My point is nothing, other then sometimes you rappel sometimes you take another way down. It's situational but unless I know the rappel is perfectly straight forward and the walkoff is dangerous I walkoff. I personally feel rapping is more dangerous based on anchoring and unanchoring, chance of anchor failure, chance of a rope getting stuck, and chance of rock fall from a pulled rope, the chance of an anchor being missing altogether, the chance despite competence of getting lazy at the end of a long day with not enough water and not properly rigging a belay device or testing an anchor. In many areas rappels are unknown which adds a certain factor of danger. I assume yosemite has bolted rap anchors but consider other areas without good fixed anchors. A guide might say rappel off a birch but that birch might be dead Or long gone leaving you without an option besides a possible gear anchor which might not be there.

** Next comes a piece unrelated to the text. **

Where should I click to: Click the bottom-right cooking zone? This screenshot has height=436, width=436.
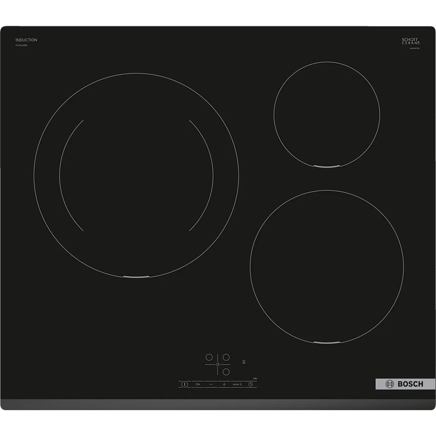pos(326,267)
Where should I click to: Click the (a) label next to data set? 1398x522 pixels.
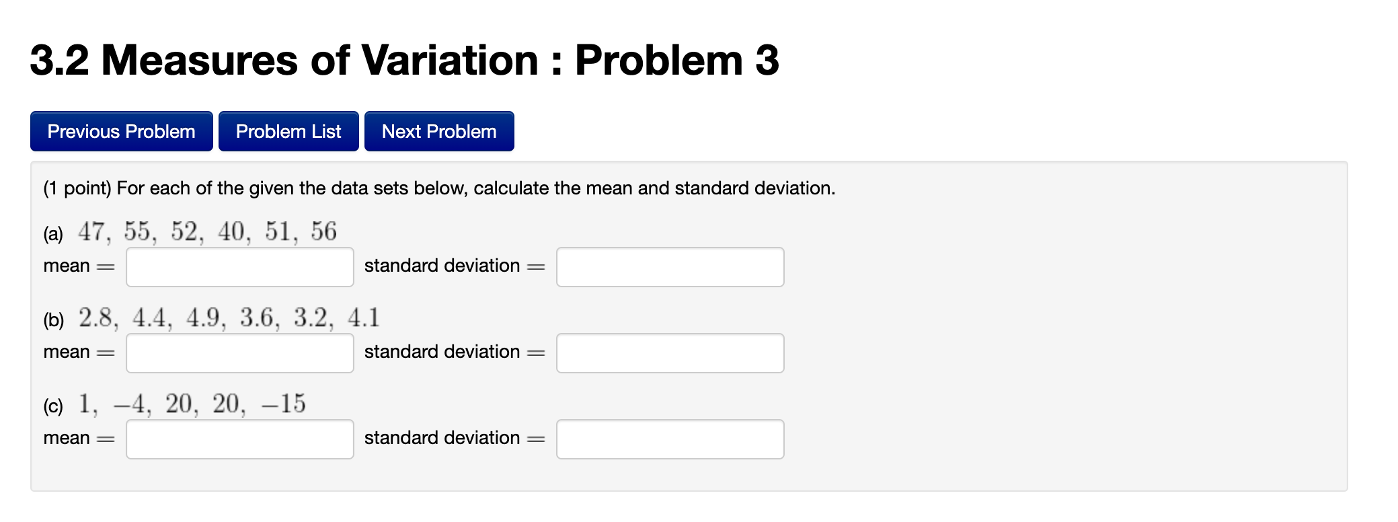(53, 234)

I know this was a sport route rappel question but the thread has gone beyond that anyway. I'm glad to see this thread lived even while I was out climbing for the last few days. 14 pages and counting (with the NRG thread we have dedicated 29 pages to a moron). Perhaps the weather or work has gotten the better of all of you and you feel arguing with a moron has some merit. And yeah, MHR2000, I know you are still reading this thread and I am calling you a moron because if nothing else you have proven that to every poster on this forum with your incoherent rants. Please Please Please stop telling us you are a noobie and then giving us a pontification. Just shut up and climb and get over yourself before your hubris gets you killed.